Metabolic medicine physicians with experience in PMOS — or reproductive endocrinologists with metabolic training — are best positioned to integrate all four dimensions of the syndrome into a coherent treatment plan. When evaluating a provider, the questions worth asking are: Do they order a metabolic panel (including fasting insulin) as part of standard PMOS workup? Do they consider GLP-1 receptor agonists in the conversation for women with insulin resistance, even without a diabetes diagnosis?
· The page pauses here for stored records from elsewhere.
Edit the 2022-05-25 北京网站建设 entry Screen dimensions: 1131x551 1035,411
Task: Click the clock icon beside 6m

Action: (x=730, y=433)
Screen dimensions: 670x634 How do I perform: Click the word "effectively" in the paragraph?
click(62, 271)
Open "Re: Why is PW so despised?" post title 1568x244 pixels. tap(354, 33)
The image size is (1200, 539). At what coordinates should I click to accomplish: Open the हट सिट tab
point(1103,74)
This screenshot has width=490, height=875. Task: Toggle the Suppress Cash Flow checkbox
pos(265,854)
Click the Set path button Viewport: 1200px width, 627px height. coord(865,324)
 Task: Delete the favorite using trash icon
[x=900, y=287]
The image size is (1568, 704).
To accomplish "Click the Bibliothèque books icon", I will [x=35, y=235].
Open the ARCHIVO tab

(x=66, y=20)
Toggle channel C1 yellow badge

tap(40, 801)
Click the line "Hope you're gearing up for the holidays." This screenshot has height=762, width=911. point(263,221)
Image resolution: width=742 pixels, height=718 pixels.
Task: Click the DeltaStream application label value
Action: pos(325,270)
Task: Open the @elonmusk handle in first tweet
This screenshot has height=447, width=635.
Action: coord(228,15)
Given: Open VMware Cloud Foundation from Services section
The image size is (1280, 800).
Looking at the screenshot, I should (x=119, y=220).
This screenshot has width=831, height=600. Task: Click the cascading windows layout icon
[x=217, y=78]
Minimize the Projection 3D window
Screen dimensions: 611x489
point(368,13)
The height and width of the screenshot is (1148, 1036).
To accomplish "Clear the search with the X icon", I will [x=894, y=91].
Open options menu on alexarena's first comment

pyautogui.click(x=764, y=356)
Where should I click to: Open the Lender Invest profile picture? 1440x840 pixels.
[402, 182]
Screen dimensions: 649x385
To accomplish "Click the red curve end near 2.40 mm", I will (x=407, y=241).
Do they engage with the psychological burden of the condition as a clinical matter, not an afterthought?

Clinical Takeaways

  • PCOS is now PMOS — polyendocrine metabolic ovarian syndrome. The rename, published in The Lancet on May 13, 2026, reflects 14 years of global clinical consensus work involving 22,000 voices across 56 organizations. [1]
  • The old name was actively harmful. It pointed to the wrong organ, generated stigma, drove underdiagnosis, and fragmented care. An estimated 70% of the 170 million women with PMOS remain undiagnosed globally. [2]
  • PMOS is a metabolic-endocrine disorder first. Insulin resistance, androgen excess, LH/FSH dysregulation, and chronic inflammation are the four core, causally linked dysfunctions. The ovaries are a target, not the origin. [5]
  • GLP-1 receptor agonists have the strongest peptide evidence for PMOS. Semaglutide and tirzepatide address the insulin resistance that drives androgen overproduction, with trial data showing improvements in testosterone levels, SHBG, and cycle regularity beyond weight loss alone. [4]
  • Kisspeptin is the most mechanistically targeted HPG-axis peptide in clinical investigation, with human trial data supporting its use for ovulation induction in PMOS — though it remains in trial settings and is not yet a prescribable option. [3],[7]
  • Phenotype matching matters. Metabolic-dominant PMOS responds best to insulin pathway interventions. Lean PMOS with primary HPG dysregulation is the target phenotype for kisspeptin and GnRH-axis strategies.
  • BPC-157 has no human trial data in PMOS. Online enthusiasm does not constitute clinical evidence.

This article is written for informational purposes by the Meto physician team and does not constitute medical advice or establish a physician-patient relationship. GLP-1 receptor agonists require a prescription and clinical evaluation. Discuss any treatment considerations with a qualified metabolic clinician.